A largo plazo, sin embargo, la cosa es un poco distinta. El problema de Argentina no es este impago en concreto y como resolverlo, sino la tendencia recurrente del país en meterse en situaciones económicas insostenibles. Es muy fácil exclamarse de la crueldad de los mercados y los fondos buitre, pero la realidad es que los mercados son crueles y los buitres acuden a la carroña cuando un país gasta más de lo que tiene y se coloca él solo en una posición vulnerable. Chile, Perú o Bolivia* no andan metidos en batallas a muerte contra hedge funds por el simple motivo que no se dedican a contraer deudas que no pueden pagar. Que Argentina esté sufriendo hoy las consecuencias de los errores cometidos hace 15 ó 20 años no hace más que reforzar la idea que las mejor forma de plantar cara a los mercados es no endeudándote hasta las trancas cada vez que tienes oportunidad: cometer esta clase de errores acaba por lastrar el país durante décadas.

Dado que esta bancarrota tendrá, previsiblemente, efectos bastante limitados, lo peor que le puede pasar a Argentina es que sus políticos reciban el mensaje equivocado (otra vez). Si Kirchner y compañía llegan a la conclusión que dado que este impago no ha sido grave, la decisión más racional cada vez que hay problemas es endeudarse como cosacos y después dejar de pagar (es decir, el comportamiento tradicional argentino…) el default del 2014 será otro más en la larga lista de decisiones de política económica argentinas que acaban por salir horriblemente mal. Si entienden que esto es un recordatorio de los errores de los años noventa que no deben volver a repetirse y reforman las instituciones del país para que la política económica sea más estable, Argentina podría unirse a sus vecinos continentales y empezar a cambiar.

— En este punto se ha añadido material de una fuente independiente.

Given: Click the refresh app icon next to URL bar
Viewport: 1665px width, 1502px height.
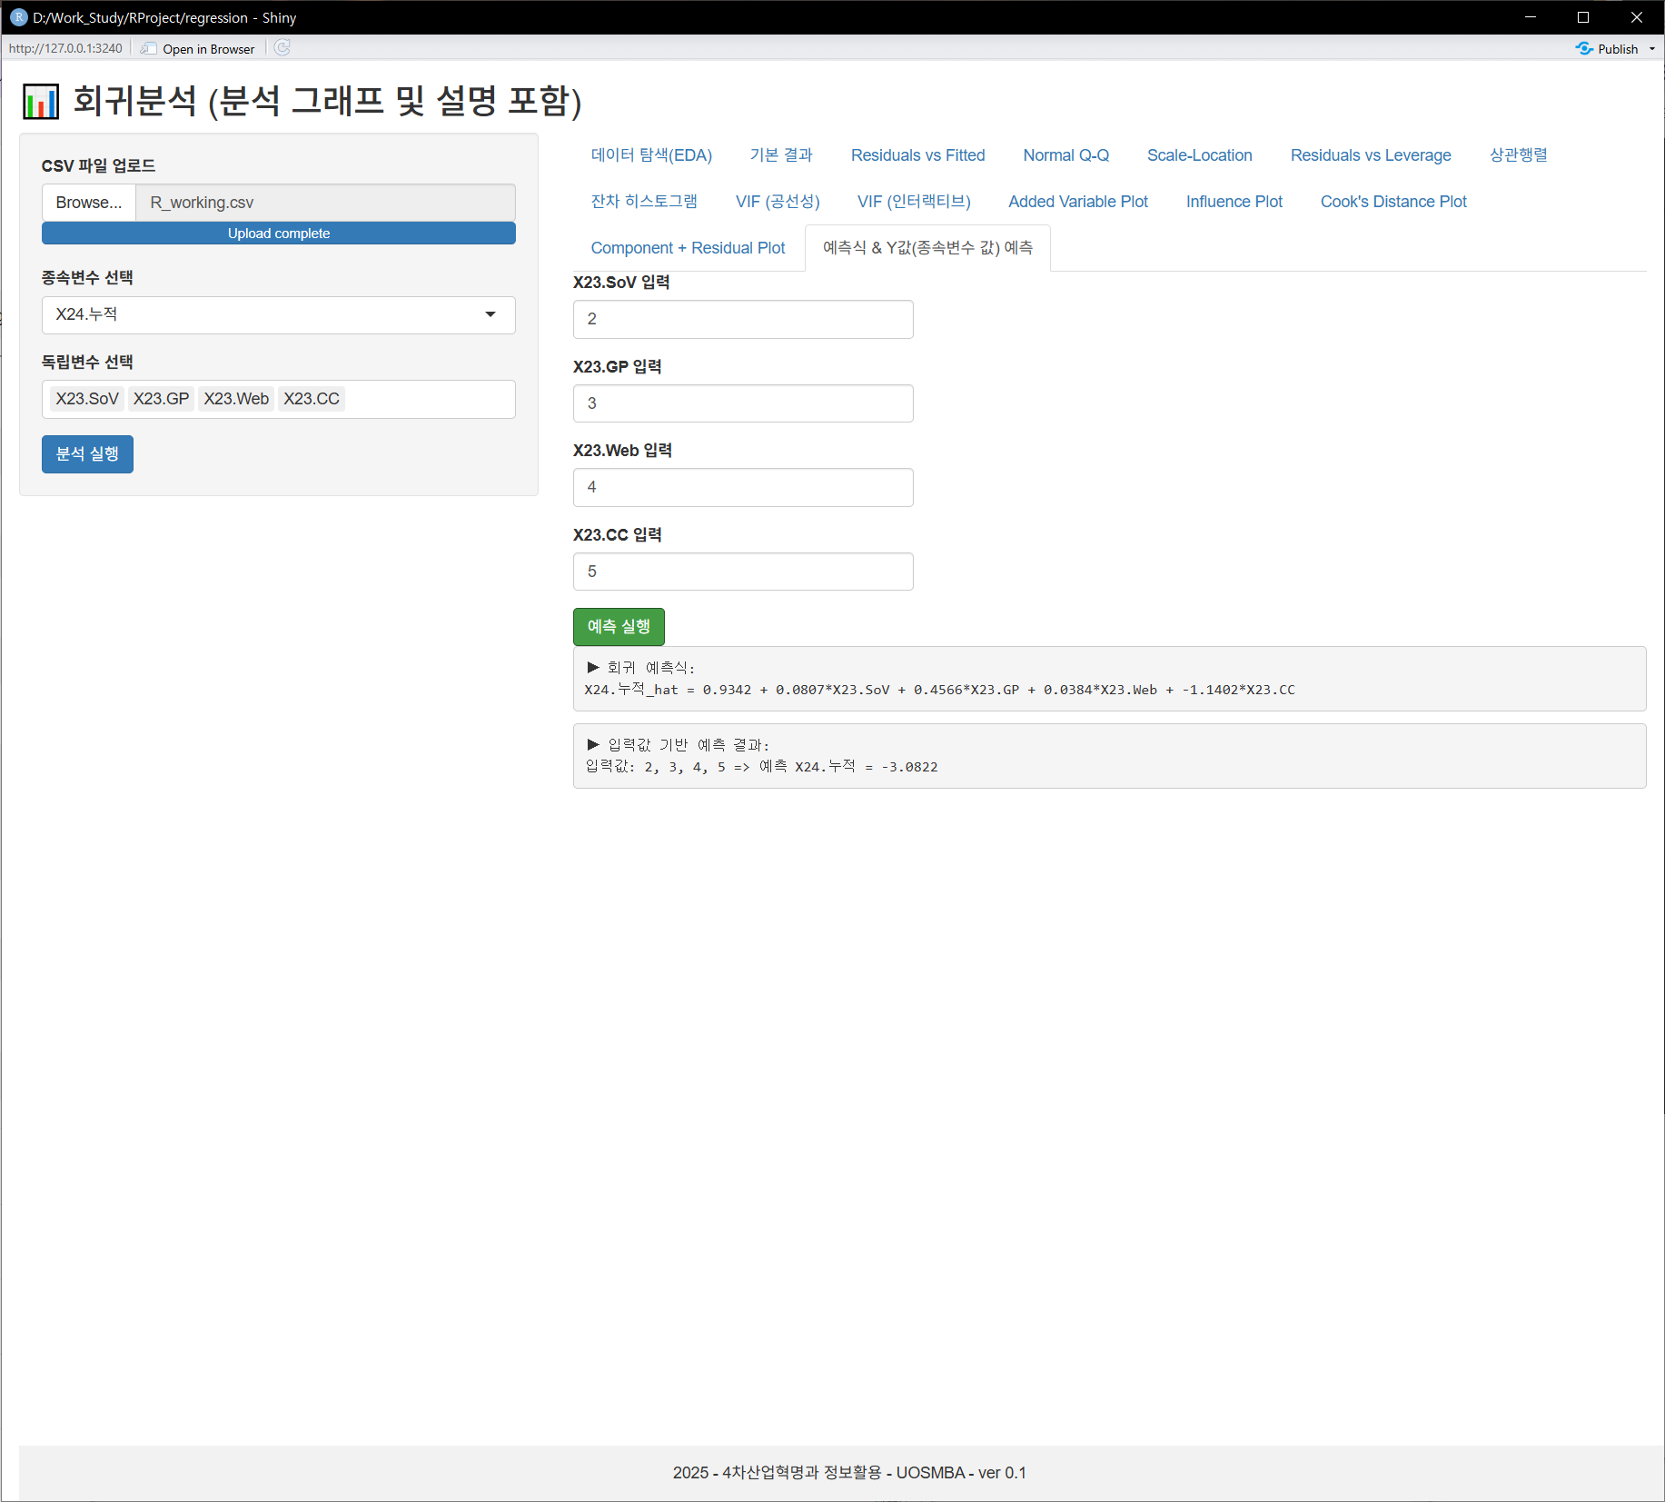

No sé por qué, pero creo que el primer escenario es más probable que el segundo. Espero equivocarme.

*:Nótese que a los mercados les importa un comino si eres de izquierdas o de derechas siempre que no gastes lo que no tienes. Perú y Bolivia no tienen gobiernos conservadores, pero sí gobiernos prudentes. Confundir izquierdismo con milagrería fiscal es lo que te mete en problemas, no tener más gasto público.